Verbal, Written, and Digital Handoffs
Handoffs can be verbal (face-to-face or by phone), written (paper forms or printed summaries), or digital (built into the electronic health record). Each has tradeoffs. Verbal handoffs allow for real-time questions and nuance but depend entirely on memory and attention. Written handoffs create a record but can become outdated quickly and lack the context that a conversation provides.
The strongest approach combines both. A structured verbal conversation paired with a written or digital summary gives providers both the context and the documentation they need. Digital tools integrated into electronic health records have shown particular promise. One study of an EHR-integrated handoff report found that it pre-populated patient information from existing surgical and anesthesia records, eliminating manual data entry and reducing the chance of transcription errors. Clinicians using the structured digital report rated it significantly higher for information clarity, and both senders and receivers reported fewer opportunities for errors compared to unstructured handoffs.
These digital tools also help with information overload.
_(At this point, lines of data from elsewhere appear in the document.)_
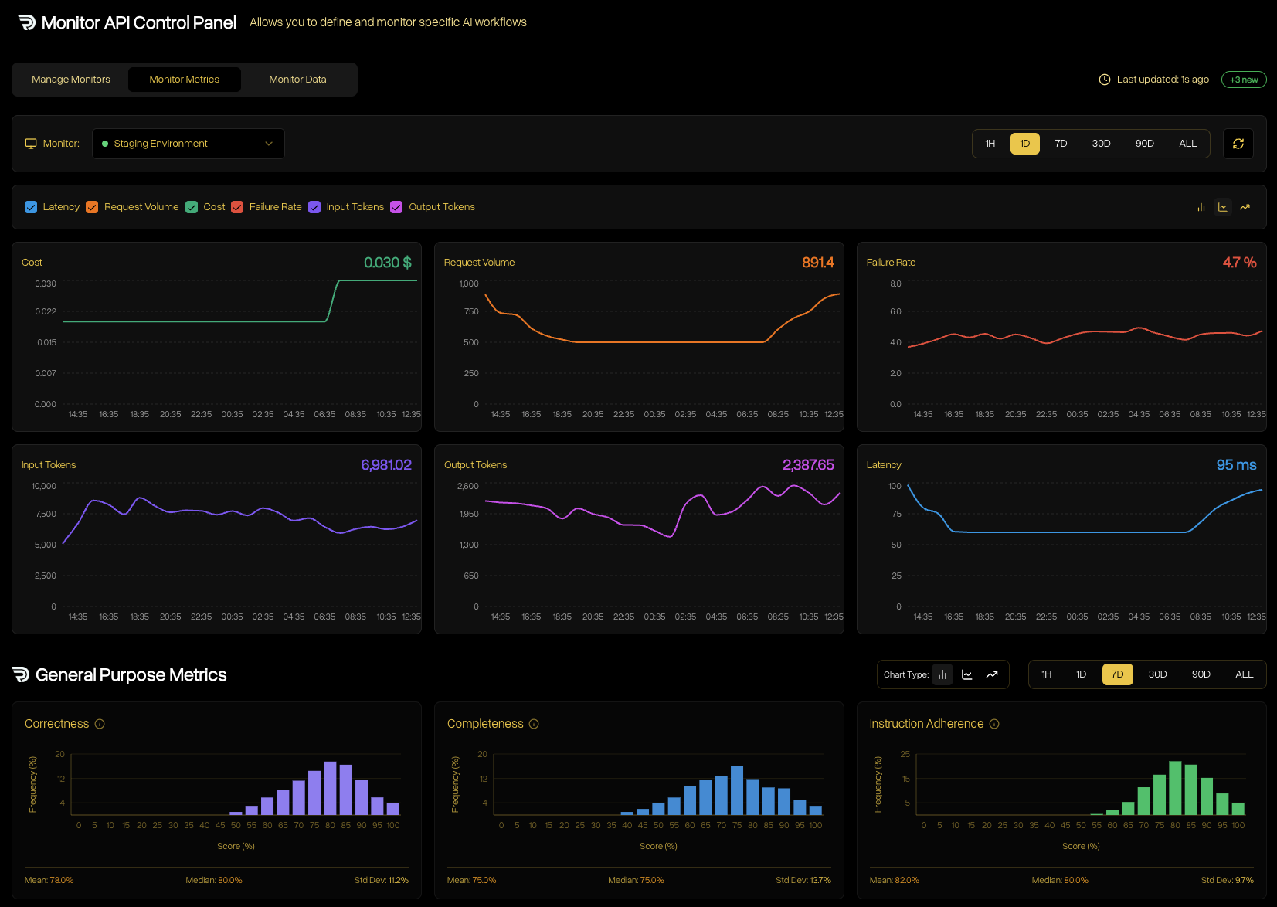Toggle the Failure Rate checkbox
Image resolution: width=1277 pixels, height=907 pixels.
coord(237,207)
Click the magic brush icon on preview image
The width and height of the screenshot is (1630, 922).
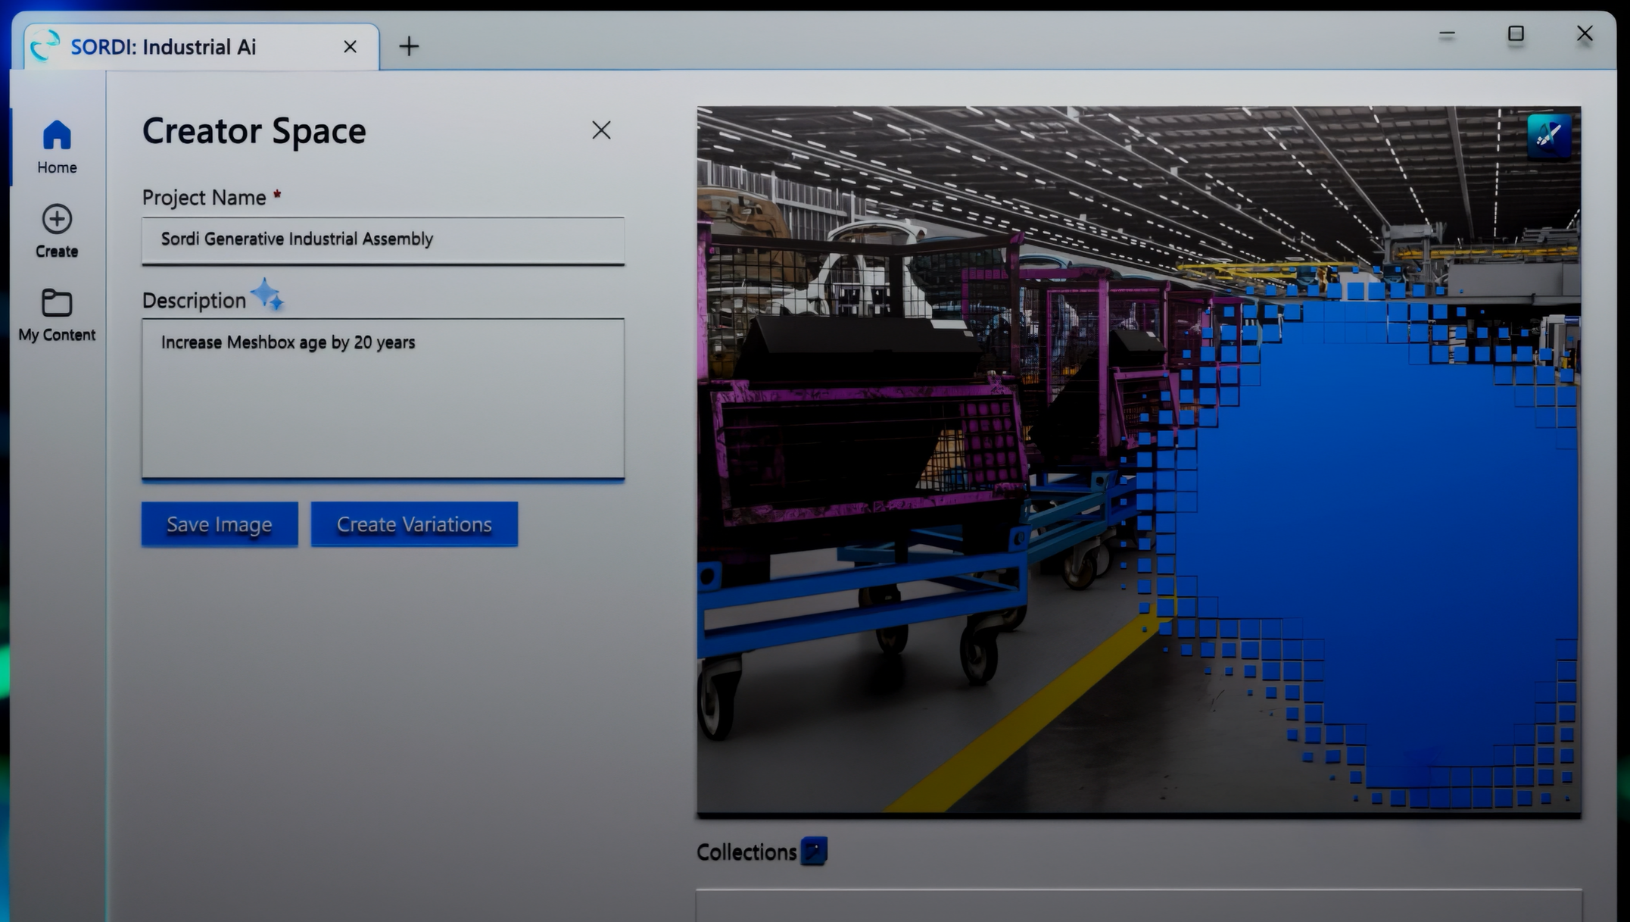(x=1548, y=136)
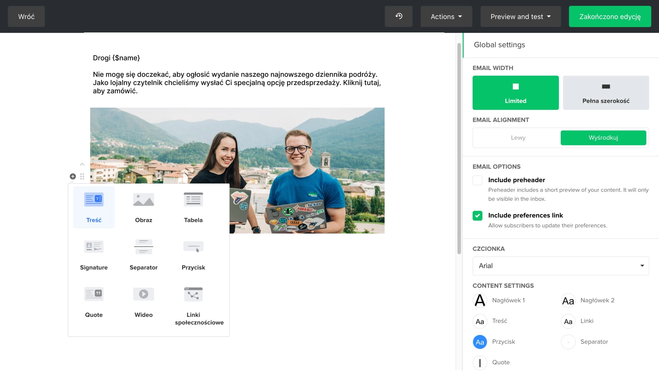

Rather than forcing the incoming clinician to sift through an entire chart, the handoff report surfaces only the critical details needed for care continuity.
Bedside Handoffs and Patient Involvement
A growing practice is conducting handoffs at the patient’s bedside rather than at a nursing station. Bedside handoffs are built around a simple idea: the patient is a source of information, not just the subject of it. When handoffs happen in the room, patients and family members can correct errors (“actually, my pain started yesterday, not two days ago”), confirm details, and ask questions about the care plan for the next shift.
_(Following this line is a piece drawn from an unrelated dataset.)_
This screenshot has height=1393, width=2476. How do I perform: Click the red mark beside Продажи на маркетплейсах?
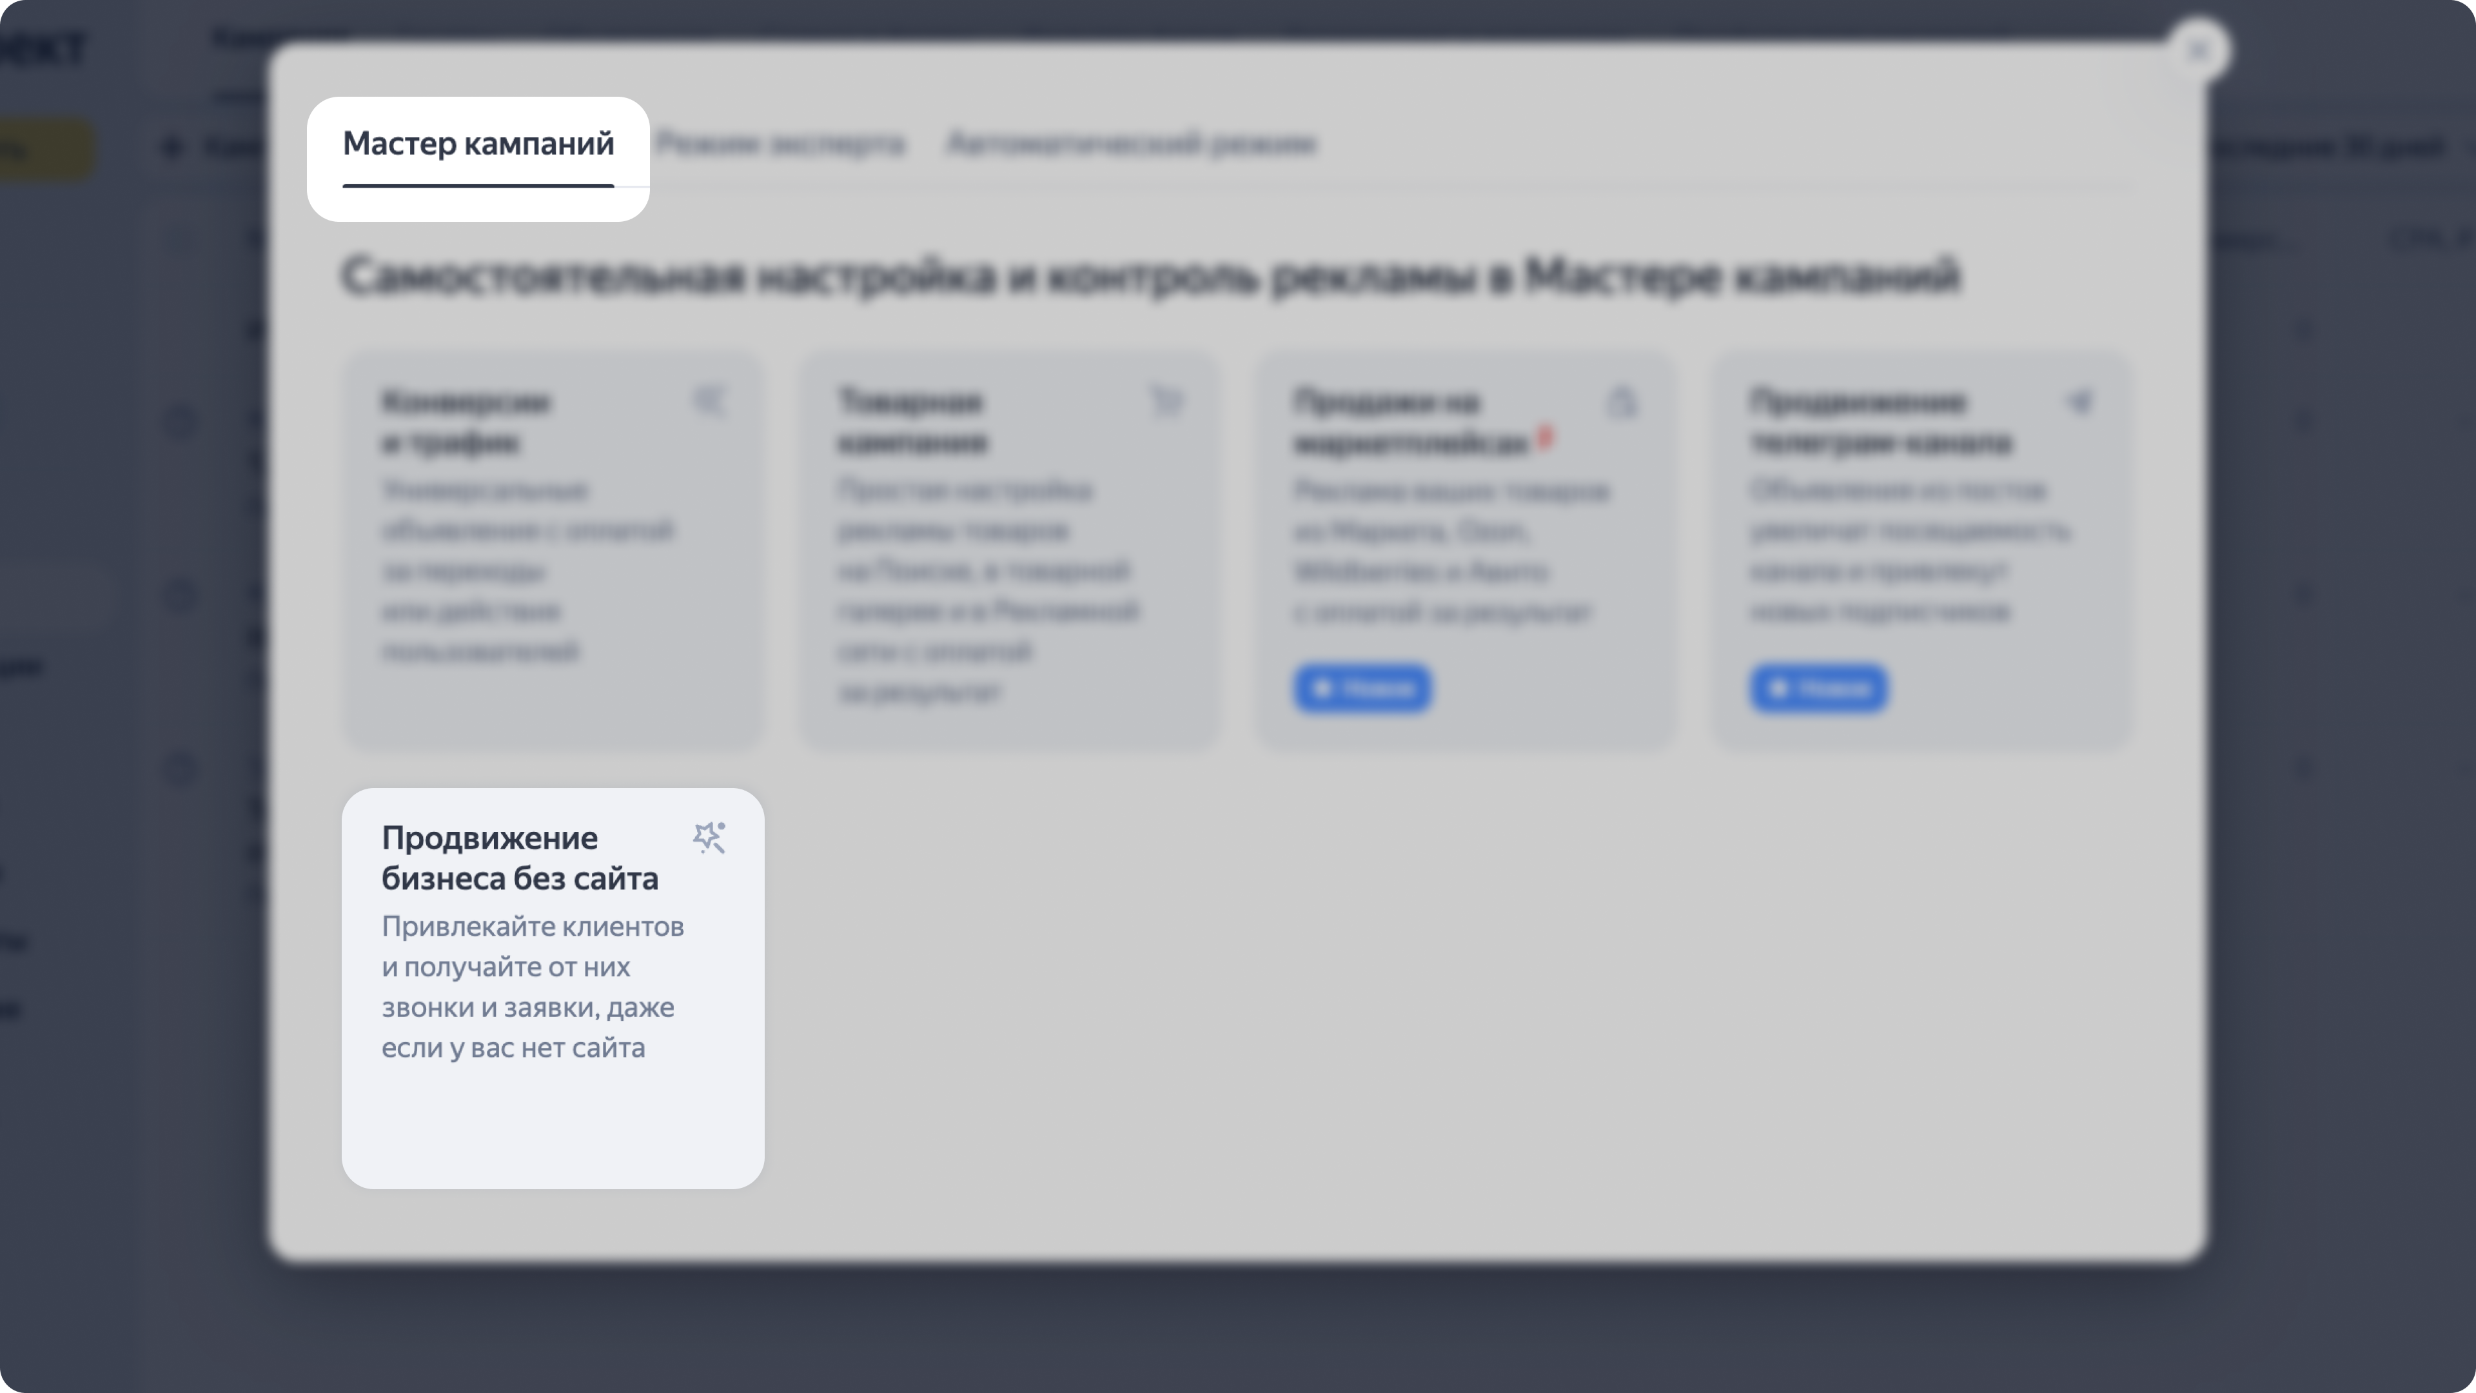click(1545, 438)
Key attributes of effective bedside handoffs include inviting patients to participate, encouraging them to ask questions, asking them to confirm or validate information, and allowing a family member to be present. These interactions are governed by two principles: respect for the patient’s confidentiality and respect for their privacy. Not every detail in a clinical handoff is appropriate to discuss in front of visitors, so nurses need to balance transparency with discretion.
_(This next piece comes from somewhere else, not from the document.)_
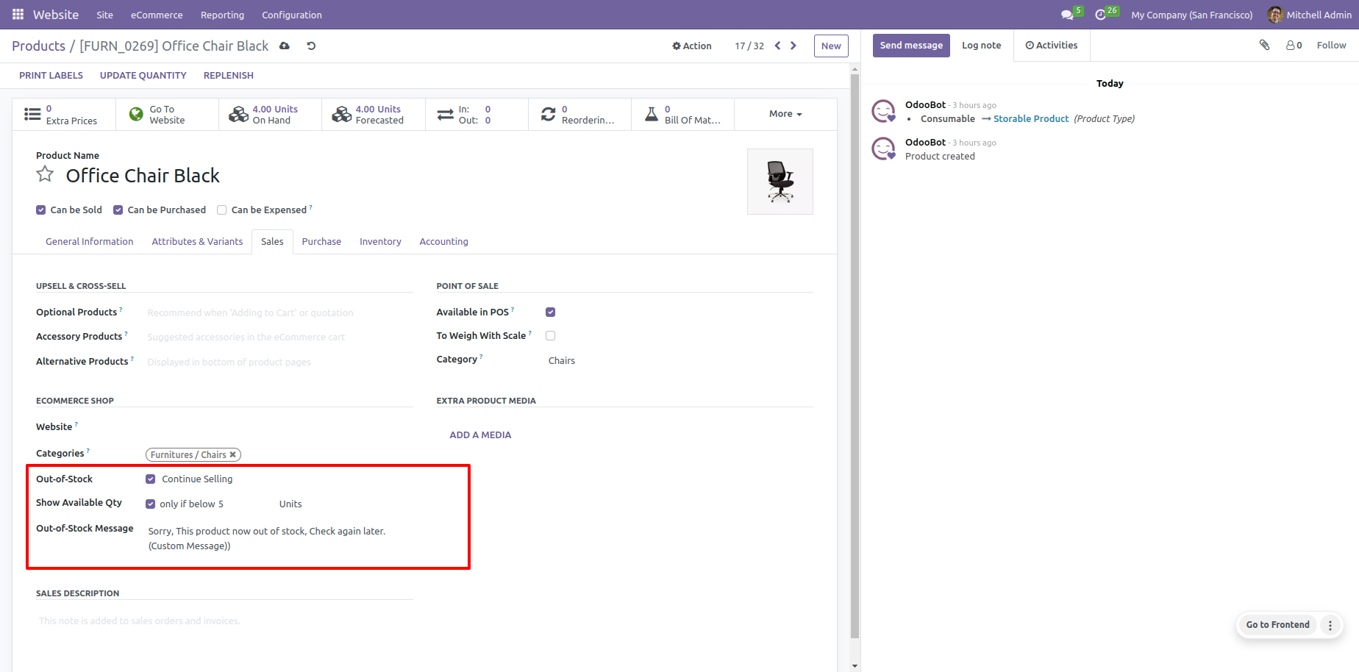Follow this product via the Follow link
The height and width of the screenshot is (672, 1359).
(x=1331, y=45)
Research describes patient participation during bedside handoffs as contributing relevant clinical information that can directly influence safety. When patients hear what’s being communicated about them, they become an additional safety check in the system.
Common Barriers to Good Handoffs
Even with structured tools available, handoffs frequently break down. The most common barriers are environmental. Emergency settings are inherently chaotic, and paramedics report experiencing interruptions during handoffs at significantly higher rates than nurses. One paramedic described the typical experience: “Handover was often interrupted by patients, their significant others, or other staff.”
Beyond interruptions, other barriers include time pressure (clinicians rushing through handoffs at shift change), hierarchy (junior providers hesitating to ask questions of senior ones), inconsistent use of structured protocols, and lack of training. Paramedics in particular report using structured handoff protocols less frequently than nurses, which may partly explain why they experience more communication breakdowns in the field.
The fix isn’t just adopting a framework on paper. It requires building a culture where handoffs are treated as a protected, high-stakes moment in patient care, with dedicated time, minimal interruptions, and an expectation that both parties actively engage.